Towards hypergraph cognitive networks as feature-rich models of knowledge

Semantic networks provide a useful tool to understand how related concepts are retrieved from memory. However, most current network approaches use pairwise links to represent memory recall patterns. Pairwise connections neglect higher-order associations, i.e. relationships between more than two concepts at a time. These higher-order interactions might covariate with (and thus contain information about) how similar concepts are along psycholinguistic dimensions like arousal, valence, familiarity, gender and others. We overcome these limits by introducing feature-rich cognitive hypergraphs as quantitative models of human memory where: (i) concepts recalled together can all engage in hyperlinks involving also more than two concepts at once (cognitive hypergraph aspect), and (ii) each concept is endowed with a vector of psycholinguistic features (feature-rich aspect). We build hypergraphs from word association data and use evaluation methods from machine learning features to predict concept concreteness. Since concepts with similar concreteness tend to cluster together in human memory, we expect to be able to leverage this structure. Using word association data from the Small World of Words dataset, we compared a pairwise network and a hypergraph with N=3586 concepts/nodes.
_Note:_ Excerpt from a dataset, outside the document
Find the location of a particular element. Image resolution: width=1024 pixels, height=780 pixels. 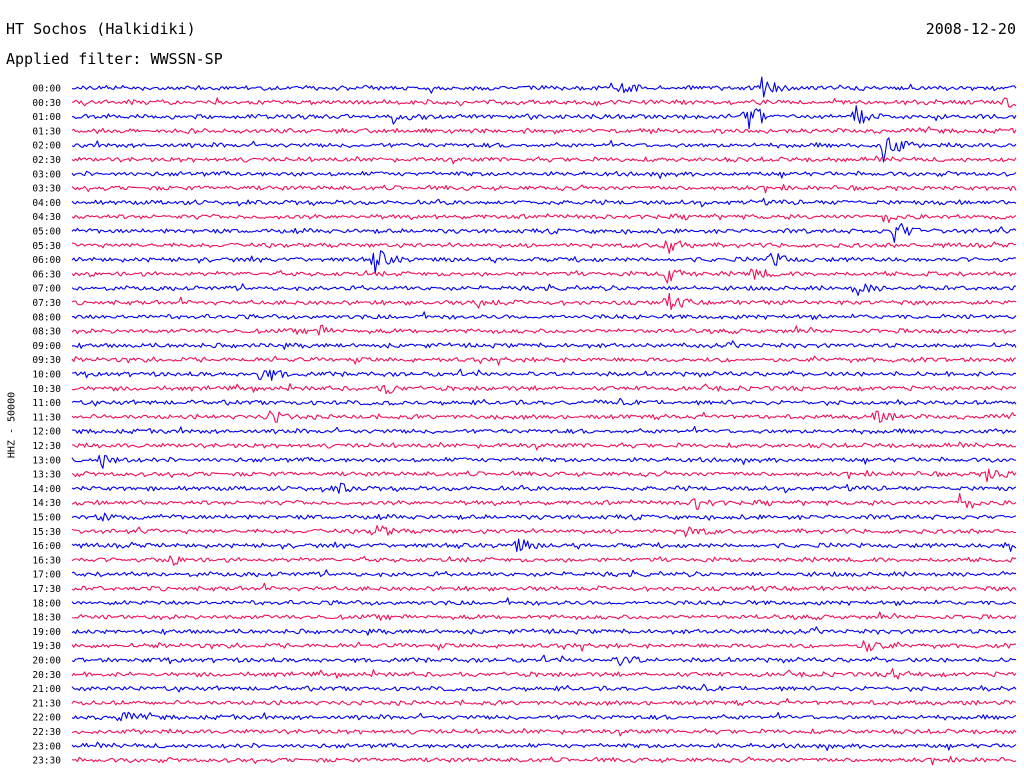

time-tick-label: 13:30 is located at coordinates (46, 476).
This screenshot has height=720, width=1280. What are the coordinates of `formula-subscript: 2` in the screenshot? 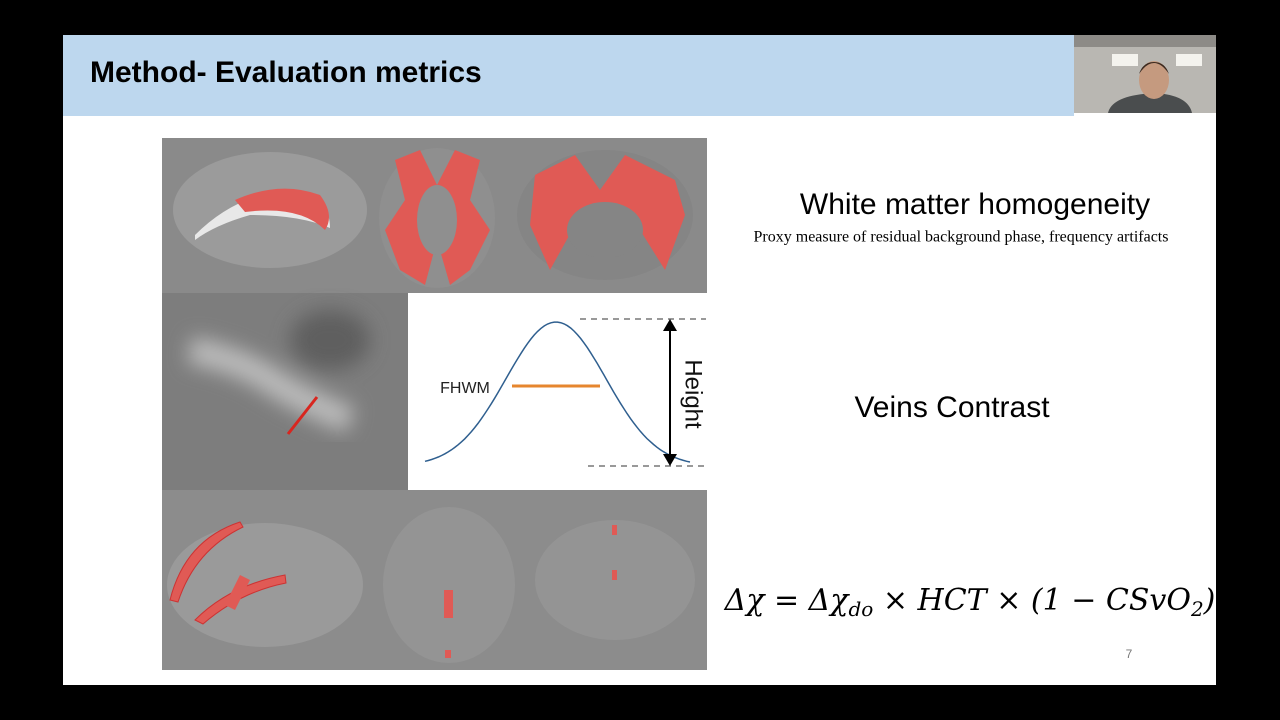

Interpretable artificial intelligence models trained on (1) psycholinguistic features only, (2) pairwise-based feature aggregations, and on (3) hypergraph-based aggregations show significant differences between pairwise and hypergraph links. Specifically, our results show that higher-order and feature-rich hypergraph models contain richer information than pairwise networks leading to improved prediction of word concreteness. The relation with previous studies about conceptual clustering and compartmentalisation in associative knowledge and human memory are discussed.

翻译：语义网络为理解相关概念如何从记忆中检索提供了有用工具。然而，当前大多数网络方法使用成对连接来表示记忆回忆模式。成对连接忽略了高阶关联，即同时涉及两个以上概念之间的关系。这些高阶交互可能与概念在唤醒度、效价、熟悉度、性别等心理语言学维度上的相似性共变（从而包含相关信息）。我们通过引入富含特征的认知超图作为人类记忆的量化模型来克服这些局限，其中：（i）被共同回忆的概念均可参与同时涉及两个以上概念的超链接（认知超图层面），（ii）每个概念被赋予一组心理语言学特征向量（富含特征层面）。我们从词语联想数据构建超图，并利用机器学习特征评估方法预测概念具体性。由于具体性相似的概念倾向于在人类记忆中聚集，我们预期能够利用这种结构。基于《词语的小世界》数据集的词语联想数据，我们比较了包含N=3586个概念/节点的成对网络与超图。在（1）仅心理语言学特征、（2）基于成对的特征聚合、（3）基于超图的聚合上训练的可解释人工智能模型，显示了成对连接与超图连接之间的显著差异。具体而言，我们的结果表明，高阶且富含特征的超图模型比成对网络包含更丰富的信息，从而提升了对词语具体性的预测效果。本文还讨论了与联想知识及人类记忆中概念聚类与区隔化相关先前研究的关联。